Tuesday, October 03, 2006

profiling and load balancing on heterogeneous architectures

I am working on a paper. Here is a draft.

Most profiling tools only consider execution time on a single CPU or a homogeneous array. What metrics are useful for profiling an application on a heterogeneous and reconfigurable platform?

I offer the unit GOPS/$ as a metric for computational efficiency. GOPS stands for “billions of operations per second” and is dependent on the application. TeraFlops, for contrast, is a measure of explicitly floating-point operations. The cost function is dependent both on the type of operation being performed and the computational fabric.
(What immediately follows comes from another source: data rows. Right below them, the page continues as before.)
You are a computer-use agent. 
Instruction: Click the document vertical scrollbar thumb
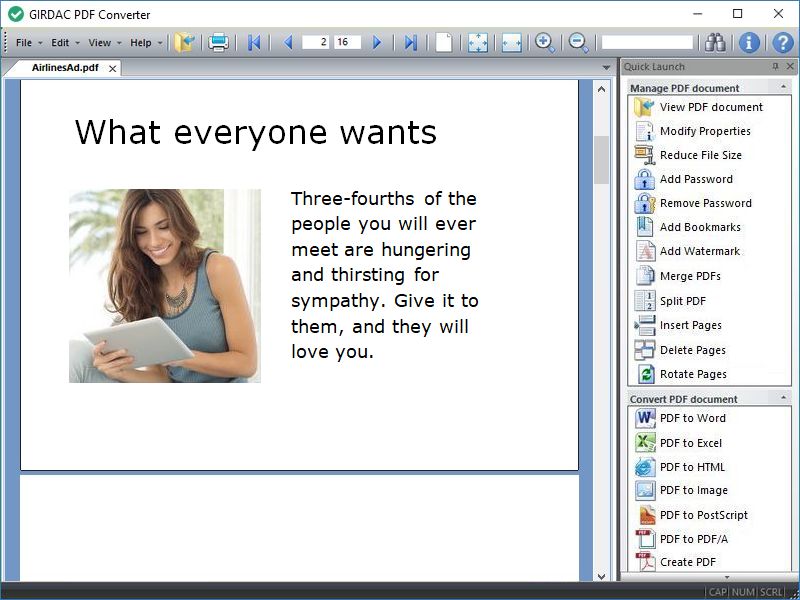pos(601,160)
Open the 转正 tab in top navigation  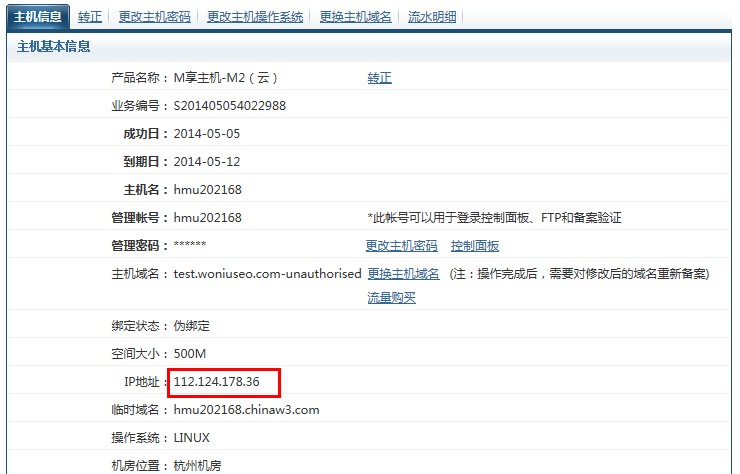pos(90,17)
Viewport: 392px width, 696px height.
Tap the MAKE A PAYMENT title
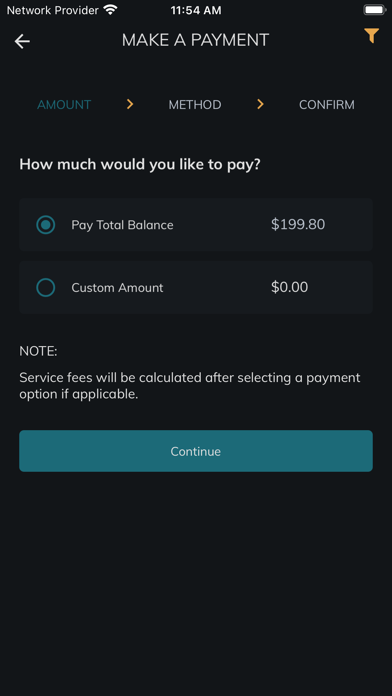(195, 40)
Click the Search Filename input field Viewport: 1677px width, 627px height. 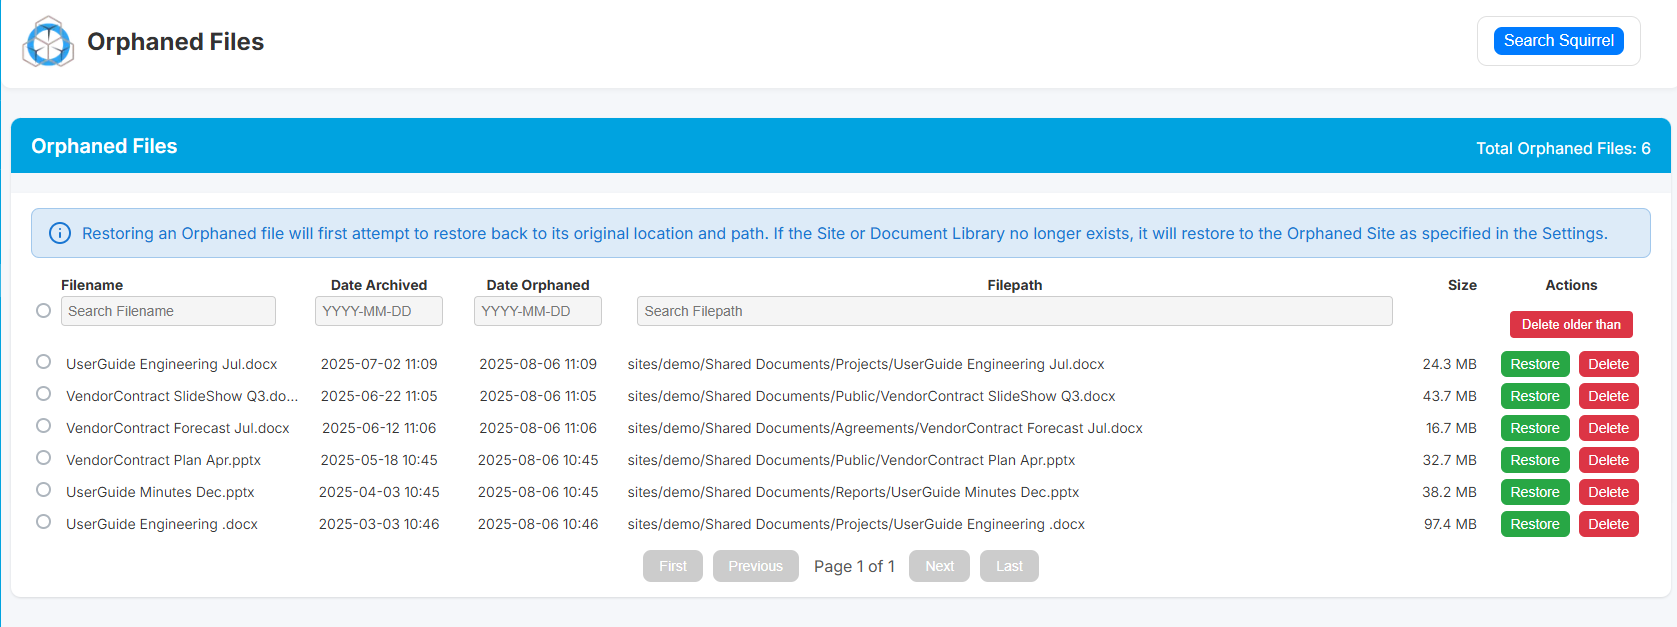(x=168, y=311)

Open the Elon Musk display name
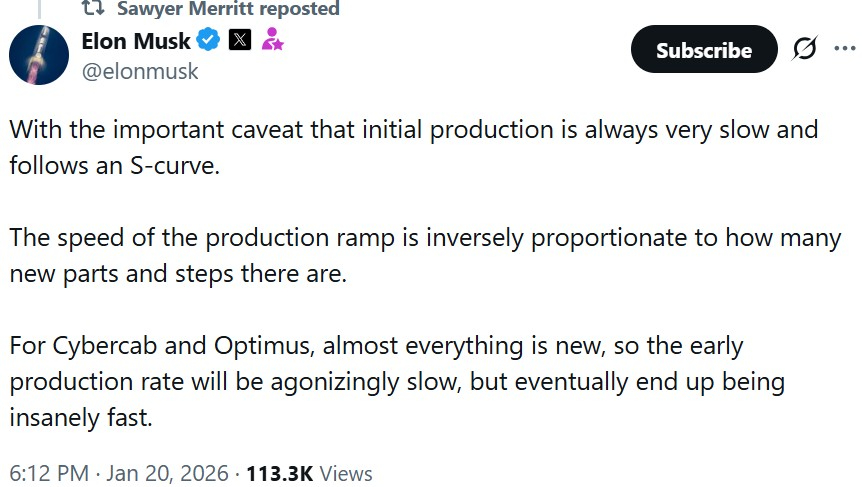point(135,41)
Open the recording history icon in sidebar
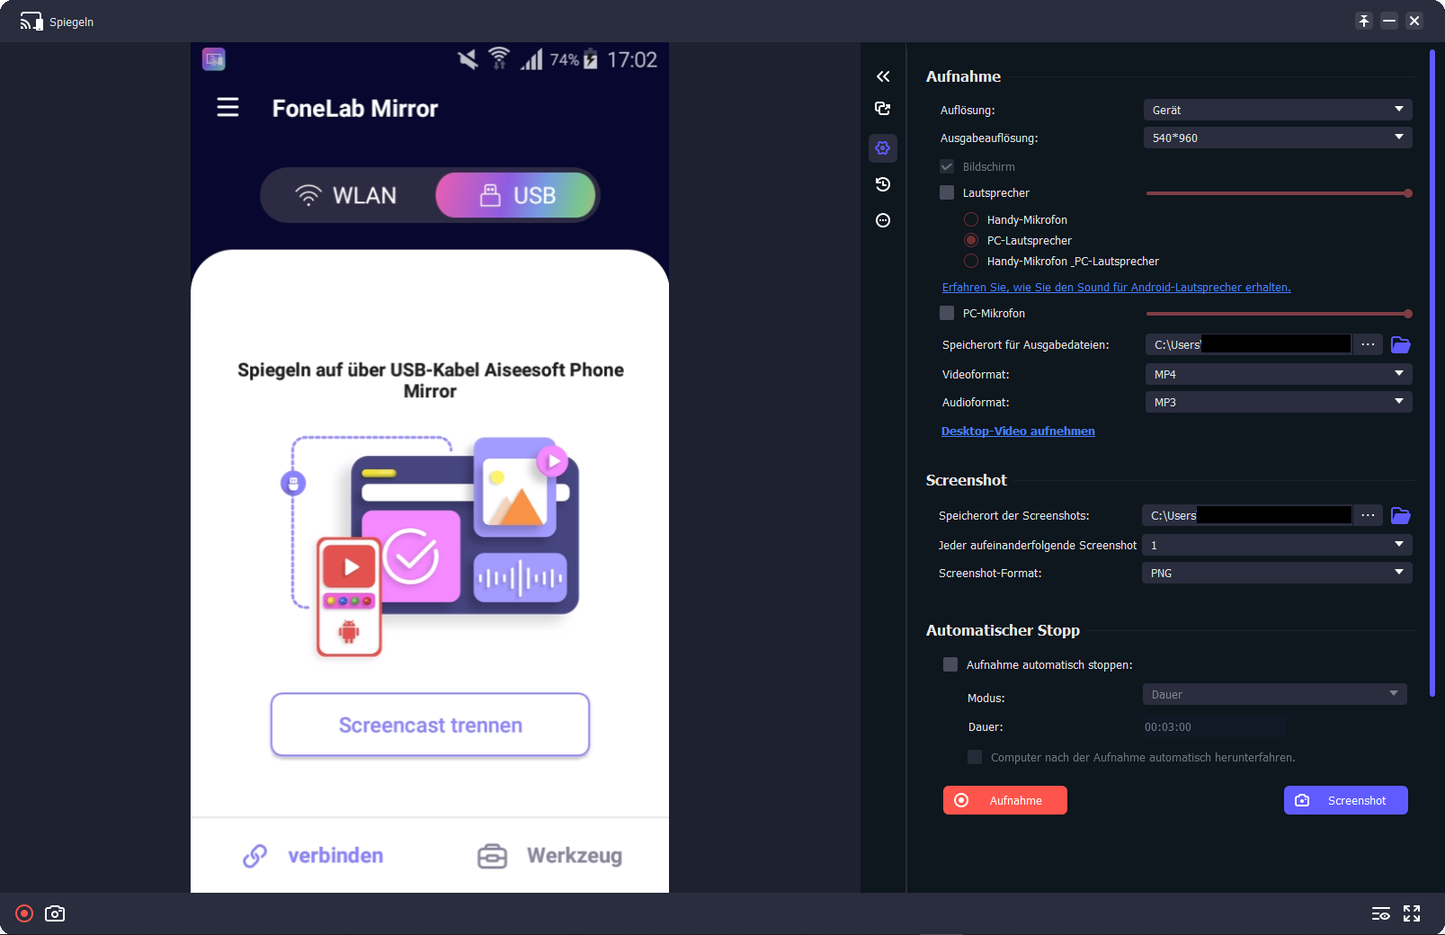Screen dimensions: 1445x935 (883, 184)
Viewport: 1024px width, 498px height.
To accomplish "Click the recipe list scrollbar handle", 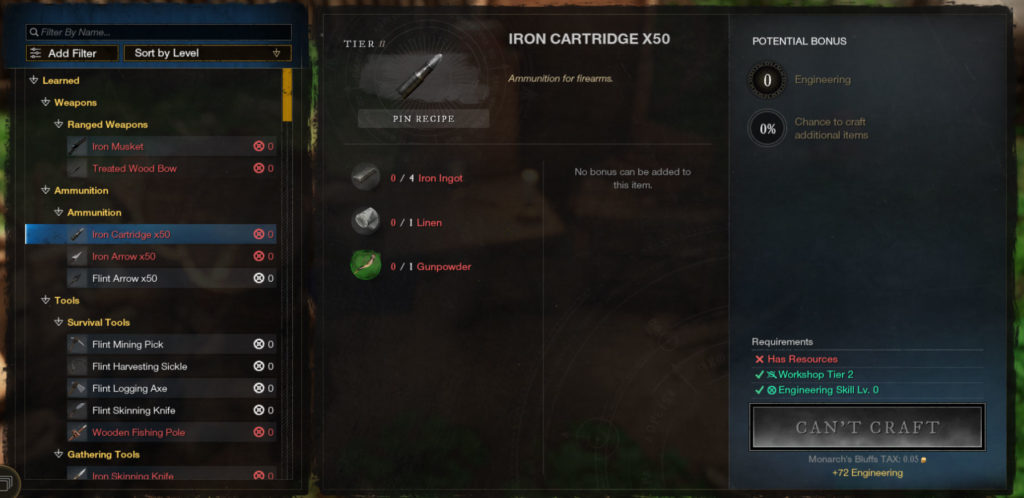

To quantify GOPS I will use the concept of information entropy. If a boolean random variable is evenly distributed, p(0) = p(1) = .5, then we gain 1 bit of information from resolving its value. Consider a two input NOR gate with evenly distributed inputs. The output of the NOR gate has p(0) = .75 and p(1) = .25. Resolving the output of the NOR gate provides us with .811 bits of information.

Consider now if both of the inputs to the NOR gate are independent and have p(1) = .99 and p(0) = .01. The output of our NOR gate now has p(1) = .0001 and p(0) = .9999. Resolving the NOR gate only provides us with .0015 bits of information, substantially less than before. Yet the circuitry providing us with this information has the same cost as in the previous case.

"Information entropy" provides a "physical" basis for measuring an operation. If GOPS is billions of operations per second, then it's "physical" unit is (information entropy / time). GOPS/$ = "information entropy / (time * cost)" If the information entropy of an output pin is small, then it may not be worth the cost of implementing the hardware.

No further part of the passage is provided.